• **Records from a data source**
====

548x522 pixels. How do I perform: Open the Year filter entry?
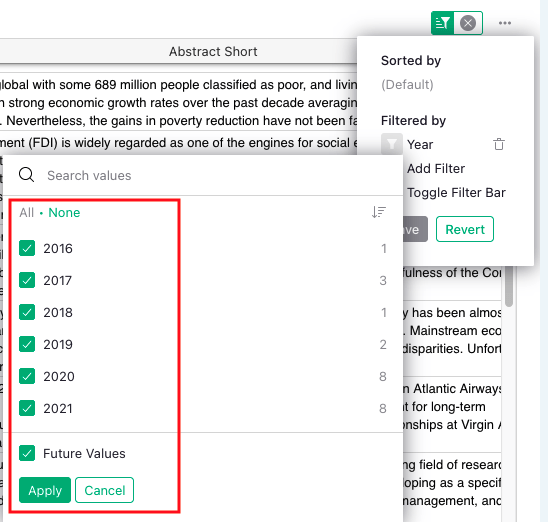click(x=420, y=144)
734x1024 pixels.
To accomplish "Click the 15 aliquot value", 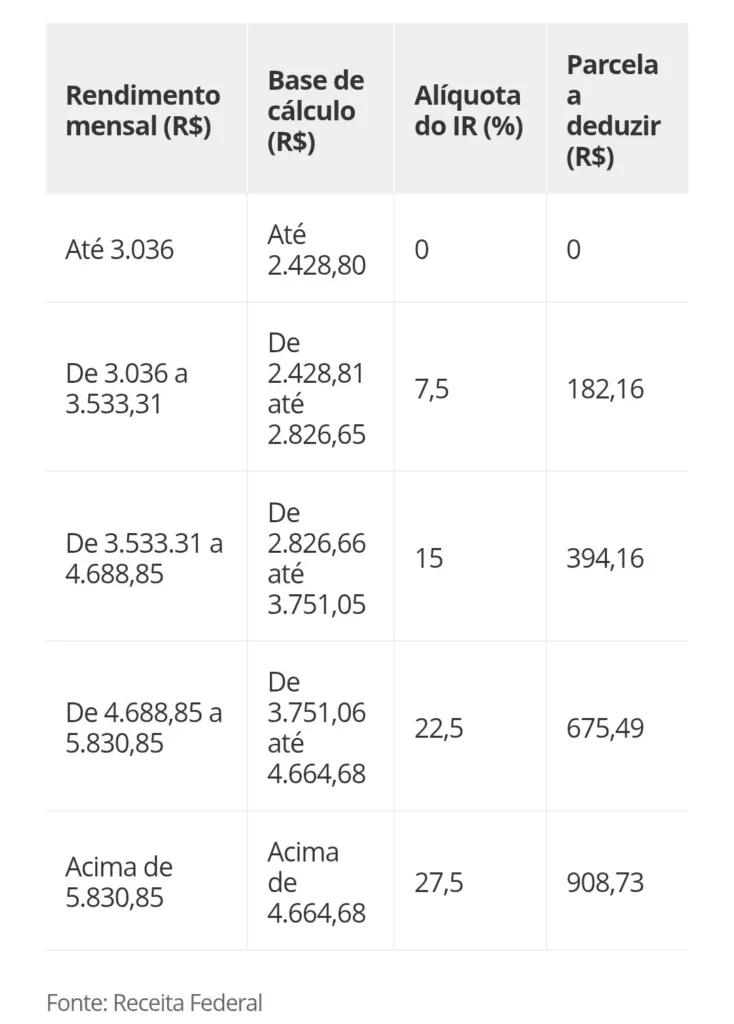I will [x=429, y=558].
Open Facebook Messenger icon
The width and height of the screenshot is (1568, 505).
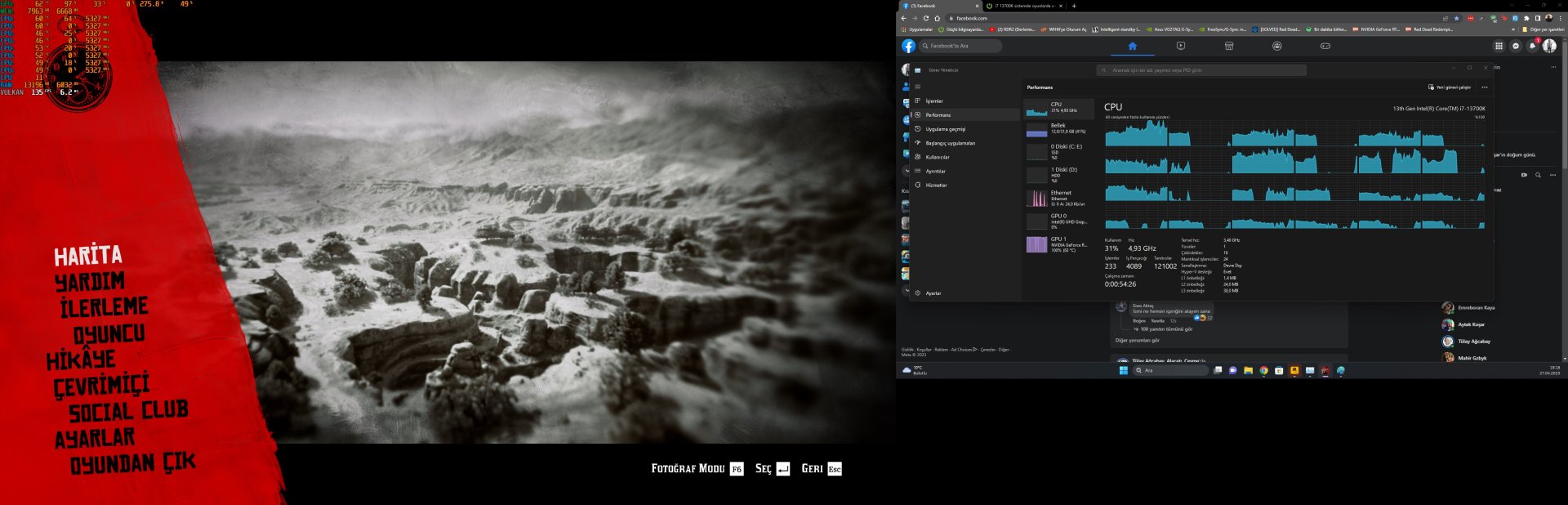(x=1516, y=46)
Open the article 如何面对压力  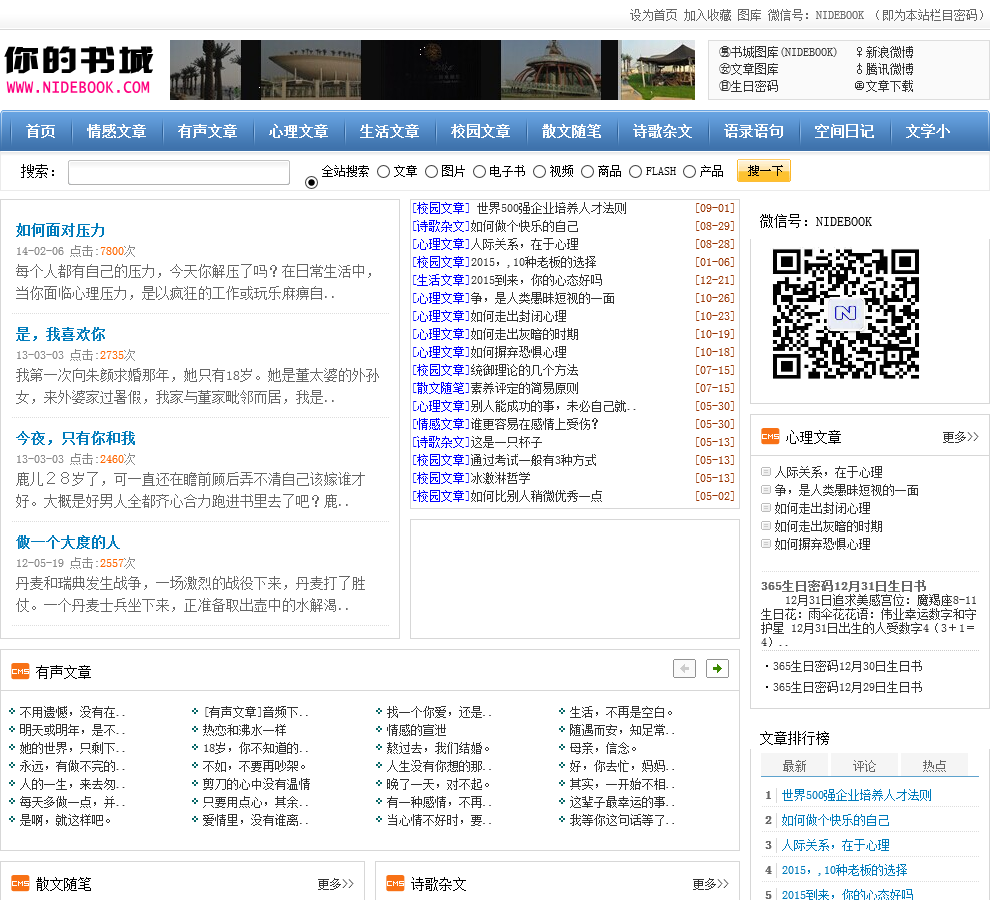click(x=60, y=230)
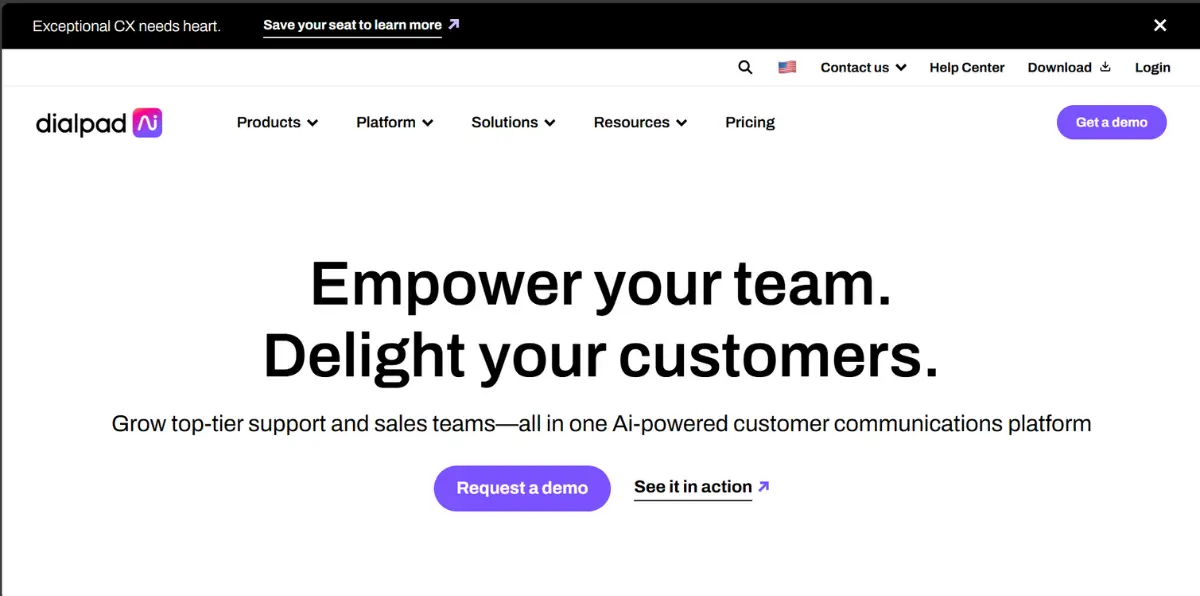Click the US flag region icon
The height and width of the screenshot is (596, 1200).
pyautogui.click(x=787, y=67)
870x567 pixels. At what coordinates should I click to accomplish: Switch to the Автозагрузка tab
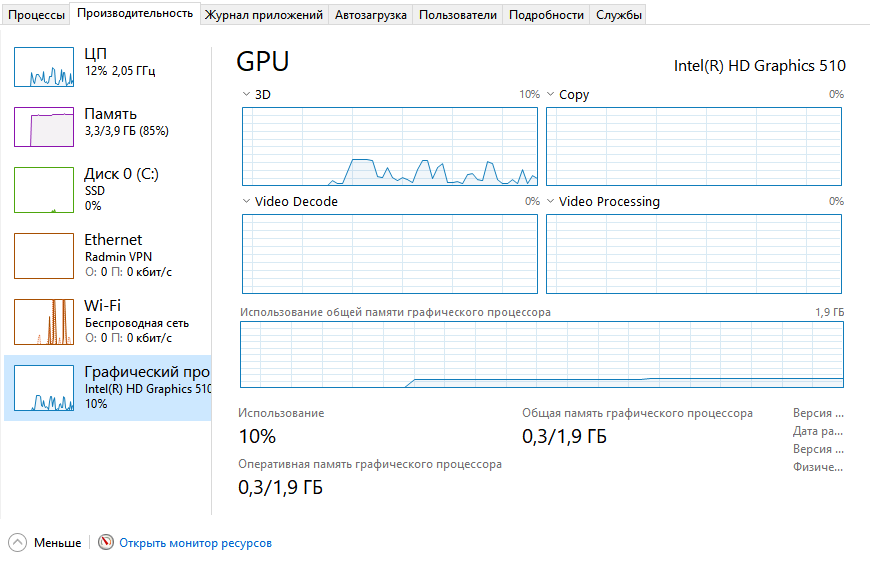point(371,15)
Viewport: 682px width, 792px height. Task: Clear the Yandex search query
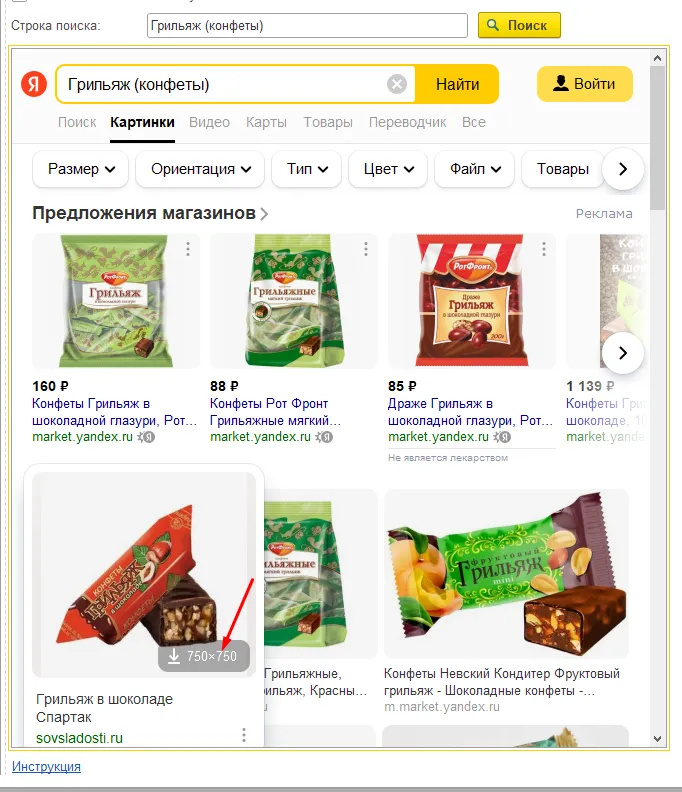(x=397, y=84)
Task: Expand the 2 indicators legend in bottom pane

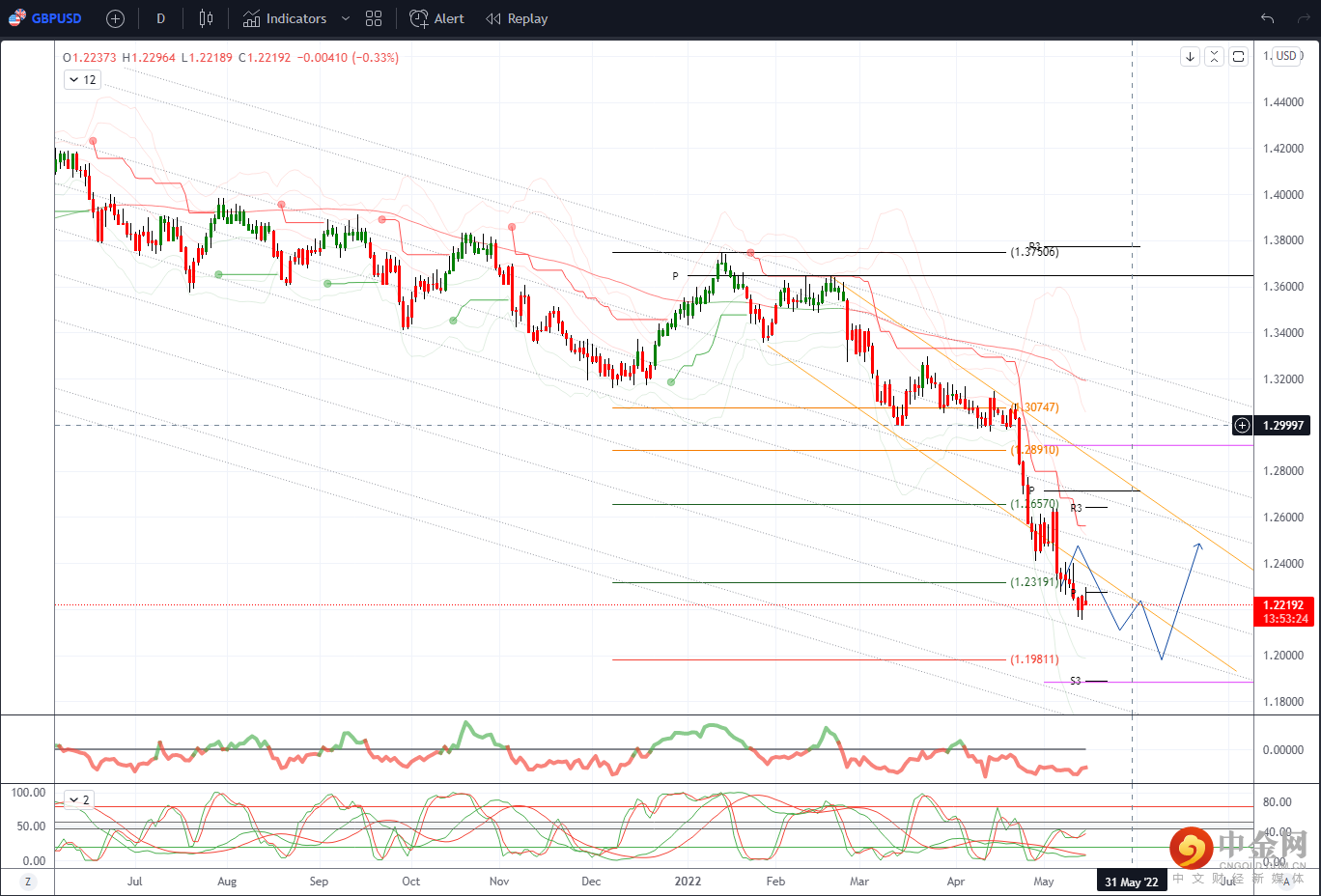Action: 79,799
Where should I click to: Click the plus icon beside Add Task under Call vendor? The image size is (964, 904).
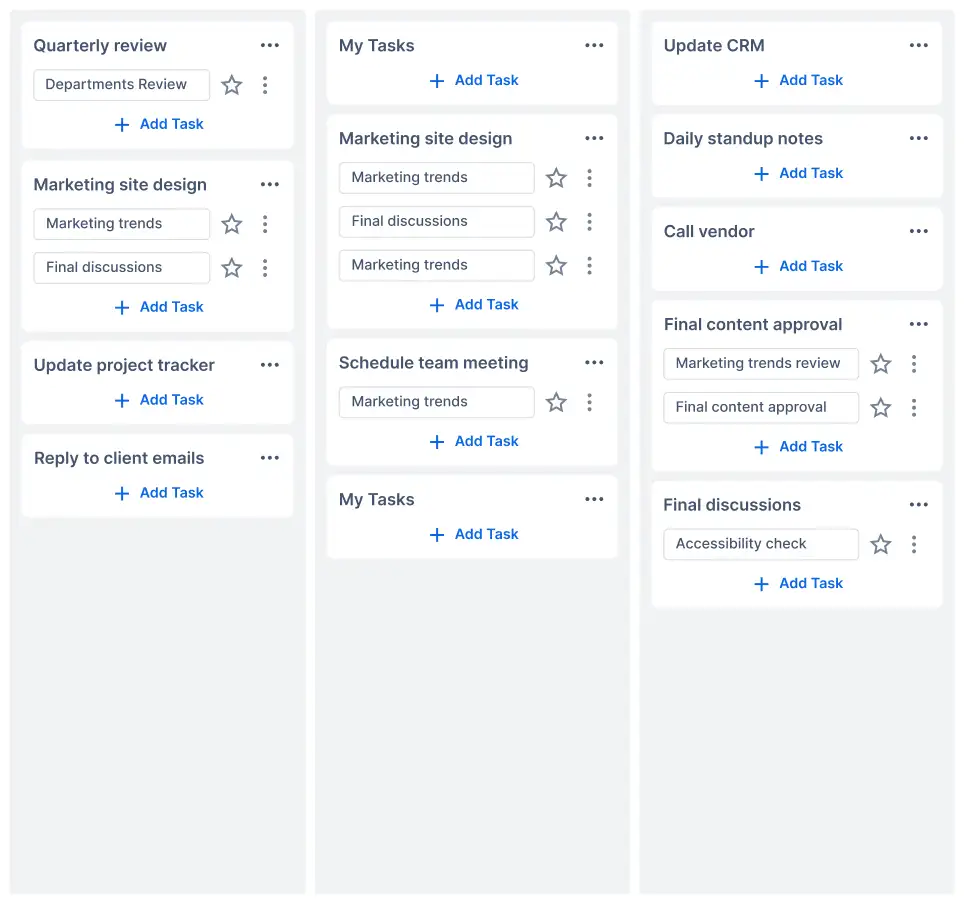[763, 266]
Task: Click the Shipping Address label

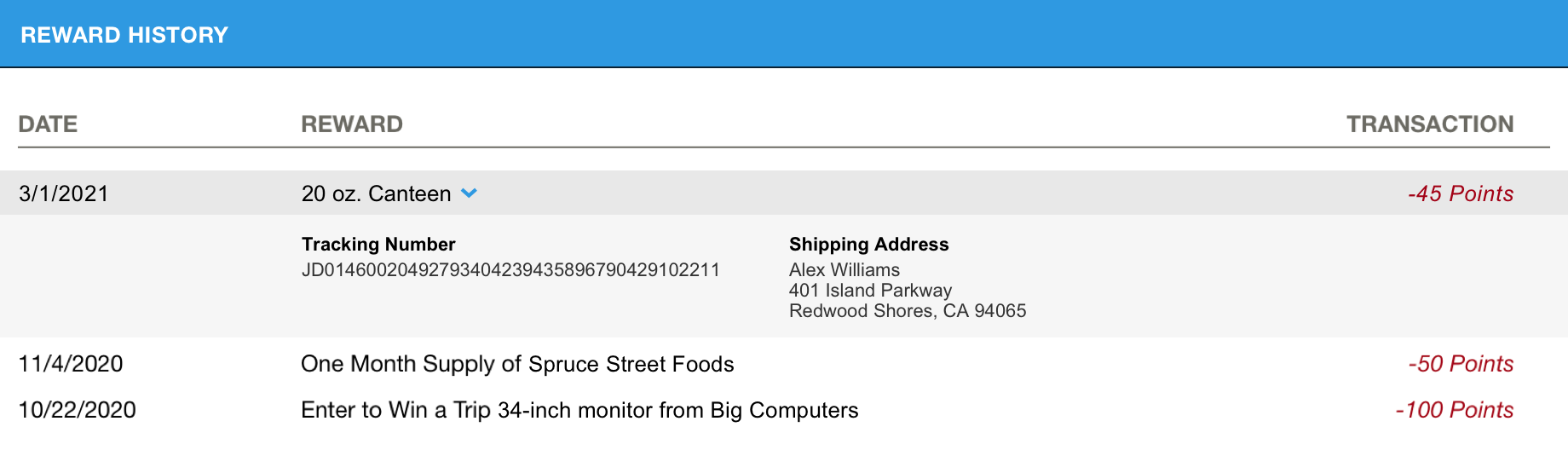Action: click(868, 245)
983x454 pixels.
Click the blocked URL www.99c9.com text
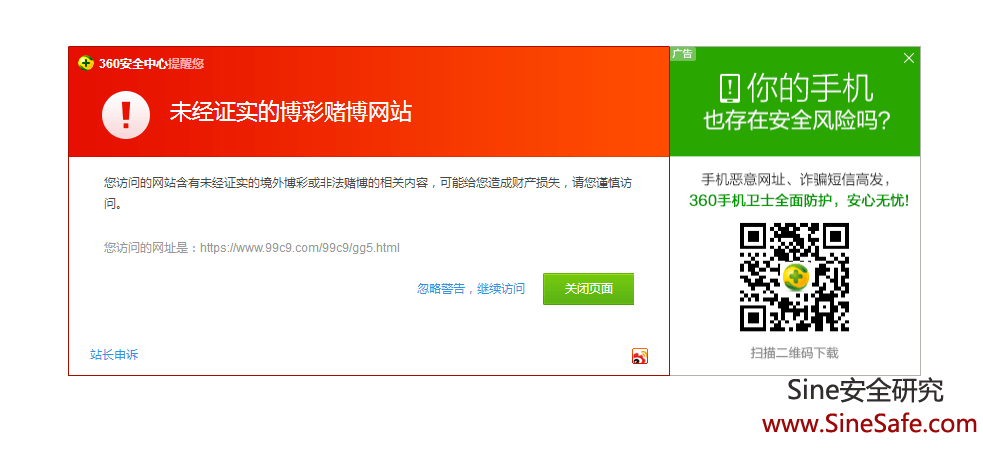(299, 247)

====

Retyped exactly, the lines from the one holding "Where should I" through the last line of the data above are the whole answer. Pictures stay out.

Where should I click to: Click the plus icon beside Add Task under Call vendor? The image size is (964, 904).
[763, 266]
Task: Click the Shipping Address label

Action: click(868, 245)
983x454 pixels.
Click the blocked URL www.99c9.com text
(299, 247)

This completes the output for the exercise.